» **Work request**
Track down every line below that holds "computer" and copy it.

Saved data entries
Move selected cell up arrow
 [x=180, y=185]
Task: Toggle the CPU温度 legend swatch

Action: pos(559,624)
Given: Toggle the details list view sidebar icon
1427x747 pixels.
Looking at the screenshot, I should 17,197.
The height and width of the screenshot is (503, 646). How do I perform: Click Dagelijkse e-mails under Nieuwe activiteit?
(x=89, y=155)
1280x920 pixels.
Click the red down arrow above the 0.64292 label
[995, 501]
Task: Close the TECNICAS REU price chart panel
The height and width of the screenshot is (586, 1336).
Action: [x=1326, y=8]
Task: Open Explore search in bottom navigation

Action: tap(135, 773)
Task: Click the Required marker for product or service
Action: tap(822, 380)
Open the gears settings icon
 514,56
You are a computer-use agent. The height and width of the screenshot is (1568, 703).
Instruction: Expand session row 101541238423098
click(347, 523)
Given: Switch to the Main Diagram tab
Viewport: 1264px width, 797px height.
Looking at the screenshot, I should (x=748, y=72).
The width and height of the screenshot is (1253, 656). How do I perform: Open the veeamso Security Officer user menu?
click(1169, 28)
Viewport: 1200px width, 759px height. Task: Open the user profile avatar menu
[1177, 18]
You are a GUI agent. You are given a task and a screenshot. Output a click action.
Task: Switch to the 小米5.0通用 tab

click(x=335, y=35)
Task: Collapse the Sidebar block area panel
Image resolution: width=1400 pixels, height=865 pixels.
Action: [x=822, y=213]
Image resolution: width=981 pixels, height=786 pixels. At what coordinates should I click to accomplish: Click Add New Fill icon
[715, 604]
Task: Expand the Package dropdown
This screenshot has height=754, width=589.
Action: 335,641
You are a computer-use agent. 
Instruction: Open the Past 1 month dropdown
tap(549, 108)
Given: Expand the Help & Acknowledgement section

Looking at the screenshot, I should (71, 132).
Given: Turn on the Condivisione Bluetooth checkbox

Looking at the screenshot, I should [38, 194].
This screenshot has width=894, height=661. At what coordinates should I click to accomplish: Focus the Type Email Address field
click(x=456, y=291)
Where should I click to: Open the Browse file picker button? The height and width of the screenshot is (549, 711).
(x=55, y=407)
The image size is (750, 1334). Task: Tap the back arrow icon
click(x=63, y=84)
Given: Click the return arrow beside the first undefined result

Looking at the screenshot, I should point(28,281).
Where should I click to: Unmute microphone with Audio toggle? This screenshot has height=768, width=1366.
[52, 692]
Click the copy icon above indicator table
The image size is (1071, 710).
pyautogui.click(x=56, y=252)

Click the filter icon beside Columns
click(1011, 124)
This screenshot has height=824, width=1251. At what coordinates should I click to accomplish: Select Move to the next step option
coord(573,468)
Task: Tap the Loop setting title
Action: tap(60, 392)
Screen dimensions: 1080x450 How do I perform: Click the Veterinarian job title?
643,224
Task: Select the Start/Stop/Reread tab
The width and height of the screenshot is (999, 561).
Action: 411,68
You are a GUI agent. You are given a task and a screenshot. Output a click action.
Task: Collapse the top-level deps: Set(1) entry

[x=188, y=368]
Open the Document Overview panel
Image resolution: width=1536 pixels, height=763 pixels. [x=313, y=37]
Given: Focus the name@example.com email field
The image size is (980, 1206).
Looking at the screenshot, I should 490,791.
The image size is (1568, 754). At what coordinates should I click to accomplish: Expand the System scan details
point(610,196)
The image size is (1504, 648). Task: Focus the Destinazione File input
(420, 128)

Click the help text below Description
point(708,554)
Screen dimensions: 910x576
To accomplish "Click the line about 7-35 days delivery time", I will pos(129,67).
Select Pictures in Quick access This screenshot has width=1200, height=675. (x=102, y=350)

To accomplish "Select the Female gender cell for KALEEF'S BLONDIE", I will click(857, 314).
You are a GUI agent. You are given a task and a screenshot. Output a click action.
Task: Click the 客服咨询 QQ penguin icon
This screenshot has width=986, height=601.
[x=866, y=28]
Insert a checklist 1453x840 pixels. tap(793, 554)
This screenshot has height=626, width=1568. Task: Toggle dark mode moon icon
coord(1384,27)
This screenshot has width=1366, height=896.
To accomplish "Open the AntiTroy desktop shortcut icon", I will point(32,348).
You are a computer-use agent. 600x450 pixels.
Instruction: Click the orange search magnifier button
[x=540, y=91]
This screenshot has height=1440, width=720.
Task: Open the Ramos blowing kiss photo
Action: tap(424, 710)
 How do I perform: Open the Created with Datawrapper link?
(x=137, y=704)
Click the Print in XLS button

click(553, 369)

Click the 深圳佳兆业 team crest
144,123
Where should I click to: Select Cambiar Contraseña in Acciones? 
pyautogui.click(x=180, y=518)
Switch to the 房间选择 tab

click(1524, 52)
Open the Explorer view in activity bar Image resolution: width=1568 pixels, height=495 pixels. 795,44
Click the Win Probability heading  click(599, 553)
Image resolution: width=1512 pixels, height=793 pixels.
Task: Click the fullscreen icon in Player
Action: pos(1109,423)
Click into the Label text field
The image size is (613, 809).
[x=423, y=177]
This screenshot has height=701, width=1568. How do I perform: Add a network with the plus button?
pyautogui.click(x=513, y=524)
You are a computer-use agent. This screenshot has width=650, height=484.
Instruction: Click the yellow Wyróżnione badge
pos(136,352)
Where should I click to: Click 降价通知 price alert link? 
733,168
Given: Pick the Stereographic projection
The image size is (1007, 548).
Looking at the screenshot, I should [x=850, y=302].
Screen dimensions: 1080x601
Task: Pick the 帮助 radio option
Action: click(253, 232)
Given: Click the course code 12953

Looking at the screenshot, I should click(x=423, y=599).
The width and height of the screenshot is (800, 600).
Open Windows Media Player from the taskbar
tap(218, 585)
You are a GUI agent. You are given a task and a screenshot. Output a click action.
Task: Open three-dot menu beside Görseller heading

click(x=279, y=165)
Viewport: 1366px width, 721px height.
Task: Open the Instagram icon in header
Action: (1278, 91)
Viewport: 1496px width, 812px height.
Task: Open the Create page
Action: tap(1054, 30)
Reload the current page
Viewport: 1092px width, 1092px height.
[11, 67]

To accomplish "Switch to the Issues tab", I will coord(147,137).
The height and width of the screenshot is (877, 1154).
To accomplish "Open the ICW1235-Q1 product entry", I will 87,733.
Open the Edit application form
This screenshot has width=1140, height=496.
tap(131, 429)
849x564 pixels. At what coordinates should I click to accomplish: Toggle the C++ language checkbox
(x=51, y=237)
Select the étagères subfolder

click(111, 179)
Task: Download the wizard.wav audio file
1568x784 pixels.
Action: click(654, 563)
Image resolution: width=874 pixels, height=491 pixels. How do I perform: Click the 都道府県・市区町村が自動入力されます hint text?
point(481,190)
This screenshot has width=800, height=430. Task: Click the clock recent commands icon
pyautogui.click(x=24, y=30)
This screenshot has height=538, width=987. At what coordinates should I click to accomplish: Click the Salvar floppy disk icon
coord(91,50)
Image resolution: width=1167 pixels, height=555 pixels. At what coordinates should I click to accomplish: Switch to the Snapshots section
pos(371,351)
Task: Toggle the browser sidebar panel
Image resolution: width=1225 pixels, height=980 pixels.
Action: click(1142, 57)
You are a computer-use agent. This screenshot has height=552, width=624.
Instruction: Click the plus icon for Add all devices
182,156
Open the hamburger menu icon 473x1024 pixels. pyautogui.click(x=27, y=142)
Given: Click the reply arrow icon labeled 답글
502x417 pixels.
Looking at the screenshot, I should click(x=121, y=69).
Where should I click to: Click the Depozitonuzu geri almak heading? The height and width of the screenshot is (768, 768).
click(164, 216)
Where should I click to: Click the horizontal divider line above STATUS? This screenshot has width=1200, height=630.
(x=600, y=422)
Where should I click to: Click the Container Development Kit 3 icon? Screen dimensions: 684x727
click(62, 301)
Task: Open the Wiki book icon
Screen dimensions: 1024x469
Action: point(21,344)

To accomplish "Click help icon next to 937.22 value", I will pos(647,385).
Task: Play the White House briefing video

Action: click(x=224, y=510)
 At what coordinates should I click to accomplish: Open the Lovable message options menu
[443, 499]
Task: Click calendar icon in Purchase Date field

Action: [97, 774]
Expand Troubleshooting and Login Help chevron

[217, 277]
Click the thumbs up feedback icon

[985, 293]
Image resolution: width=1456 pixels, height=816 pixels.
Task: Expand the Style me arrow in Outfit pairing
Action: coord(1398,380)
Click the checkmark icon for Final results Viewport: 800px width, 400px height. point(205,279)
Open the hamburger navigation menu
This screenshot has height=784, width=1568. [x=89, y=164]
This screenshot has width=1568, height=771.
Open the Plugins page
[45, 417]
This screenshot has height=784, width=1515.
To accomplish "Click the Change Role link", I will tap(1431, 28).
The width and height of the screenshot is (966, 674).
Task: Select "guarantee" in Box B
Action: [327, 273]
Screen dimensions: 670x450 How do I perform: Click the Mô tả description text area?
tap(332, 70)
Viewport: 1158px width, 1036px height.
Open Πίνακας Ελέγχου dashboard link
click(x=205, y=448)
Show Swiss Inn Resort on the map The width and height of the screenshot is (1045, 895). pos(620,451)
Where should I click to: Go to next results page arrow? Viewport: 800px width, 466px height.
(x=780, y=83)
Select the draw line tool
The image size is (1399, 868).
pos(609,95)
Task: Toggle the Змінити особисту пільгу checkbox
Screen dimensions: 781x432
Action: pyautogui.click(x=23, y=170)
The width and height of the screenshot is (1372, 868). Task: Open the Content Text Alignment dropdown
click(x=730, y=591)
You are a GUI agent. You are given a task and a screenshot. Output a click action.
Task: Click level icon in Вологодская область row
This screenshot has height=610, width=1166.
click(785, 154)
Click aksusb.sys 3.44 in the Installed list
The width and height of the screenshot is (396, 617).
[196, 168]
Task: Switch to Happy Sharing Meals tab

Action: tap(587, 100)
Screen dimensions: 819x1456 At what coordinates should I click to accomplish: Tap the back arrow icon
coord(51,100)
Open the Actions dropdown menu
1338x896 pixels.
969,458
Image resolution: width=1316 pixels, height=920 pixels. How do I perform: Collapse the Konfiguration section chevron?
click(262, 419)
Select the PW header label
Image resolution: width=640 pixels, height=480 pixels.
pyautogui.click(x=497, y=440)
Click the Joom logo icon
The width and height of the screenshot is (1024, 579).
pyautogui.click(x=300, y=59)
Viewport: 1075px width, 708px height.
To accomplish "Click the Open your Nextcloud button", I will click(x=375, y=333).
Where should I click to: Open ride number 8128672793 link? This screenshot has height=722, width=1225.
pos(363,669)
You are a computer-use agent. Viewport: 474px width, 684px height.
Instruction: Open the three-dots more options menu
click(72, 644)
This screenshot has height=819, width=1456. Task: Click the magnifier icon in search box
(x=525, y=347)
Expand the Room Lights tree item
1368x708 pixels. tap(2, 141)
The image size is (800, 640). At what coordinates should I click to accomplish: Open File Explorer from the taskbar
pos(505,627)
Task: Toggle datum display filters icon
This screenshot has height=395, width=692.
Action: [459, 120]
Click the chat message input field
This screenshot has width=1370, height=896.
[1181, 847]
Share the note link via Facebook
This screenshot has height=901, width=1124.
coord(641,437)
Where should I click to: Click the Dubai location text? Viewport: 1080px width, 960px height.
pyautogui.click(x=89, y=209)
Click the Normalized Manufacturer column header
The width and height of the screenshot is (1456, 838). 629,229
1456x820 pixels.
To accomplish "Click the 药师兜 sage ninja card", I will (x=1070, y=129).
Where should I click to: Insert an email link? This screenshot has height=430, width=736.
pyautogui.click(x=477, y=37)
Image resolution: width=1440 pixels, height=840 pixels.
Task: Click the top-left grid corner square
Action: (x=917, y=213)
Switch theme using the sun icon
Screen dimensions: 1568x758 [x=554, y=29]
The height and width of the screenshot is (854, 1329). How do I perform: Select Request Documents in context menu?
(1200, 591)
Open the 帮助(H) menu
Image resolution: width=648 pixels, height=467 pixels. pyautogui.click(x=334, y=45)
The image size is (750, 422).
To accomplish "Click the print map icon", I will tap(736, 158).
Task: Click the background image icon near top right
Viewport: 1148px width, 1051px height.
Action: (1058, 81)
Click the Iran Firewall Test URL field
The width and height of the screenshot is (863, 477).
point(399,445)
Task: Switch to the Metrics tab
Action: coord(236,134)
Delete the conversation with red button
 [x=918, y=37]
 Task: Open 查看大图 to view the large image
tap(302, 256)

» **Solution to the problem**
You are a computer-use agent. The height and width of the screenshot is (1568, 703).
You are a computer-use agent. 
You are a computer-use agent. 600x450 pixels.
You are a computer-use agent. This screenshot has width=650, height=484.
You are a computer-use agent. This screenshot has height=552, width=624.
You are a computer-use agent. Viewport: 474px width, 684px height.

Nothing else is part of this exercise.